Vera's eyes dipped to Luke's clenched fist, watching the crimson droplets hit the grey ash of the track field. She didn't offer a platitude. She didn't tell him to calm down. Instead, she placed a hand on his shoulder—not with "softness" this time, but with the iron-grip of a commander.

​"If you're going to bleed for me, Luke, make sure you paint the field with her blood first," Vera commanded, her violet aura flaring to match his heat. "Ignazio, Vianne!

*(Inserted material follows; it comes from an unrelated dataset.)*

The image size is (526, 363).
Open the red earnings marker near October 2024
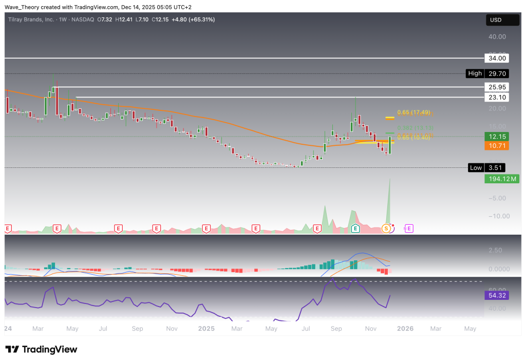pyautogui.click(x=156, y=228)
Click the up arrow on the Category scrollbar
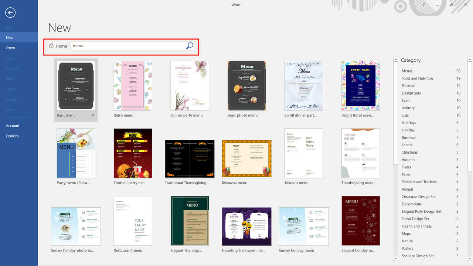 [469, 58]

Shield him. We're not just 'editing' this Saint—we're tearing her out of our territory."

Ignazio roared, his golden blade expanding into a massive wall of light that intercepted the first ripple of Lamina's white energy. Vianne vanished, her magenta streaks creating a localized storm that forced the "archived" air to scream and swirl, destabilizing Lamina's footing.

Vianne's magenta storm tore through the grey vacuum, creating a pocket of chaotic physics that forced Lamina to recalibrate her obsidian armor every microsecond. Ignazio stood like an unbreakable monolith, his golden wall of energy absorbing the shockwaves of her divine pressure, teeth bared in a snarl of pure defiance.

​Luke felt the weight of Vera's hand leave his shoulder, but the heat remained—a lingering, violent encouragement. He didn't look at his bleeding fist anymore. He looked at the glowing V on the obsidian armor, his Apostle Eyes locking onto the pulse of its circuitry, identifying the lag in its response time.

​"Outseal," Luke whispered, his voice sounding like two people speaking at once—the boy and the Ghost. The gold and crimson in his eyes finally merged into a terrifying, unstable white.

​He didn't step; he simply erased the existence of the ground beneath him. As he launched toward the Hollowed Saint like a bolt of falling lightning, the 300-second timer on Lamina's watch let out a final, dying tick.

​The school was silent. The sky was grey. And for the first time in twelve years, the Ghost was no longer running.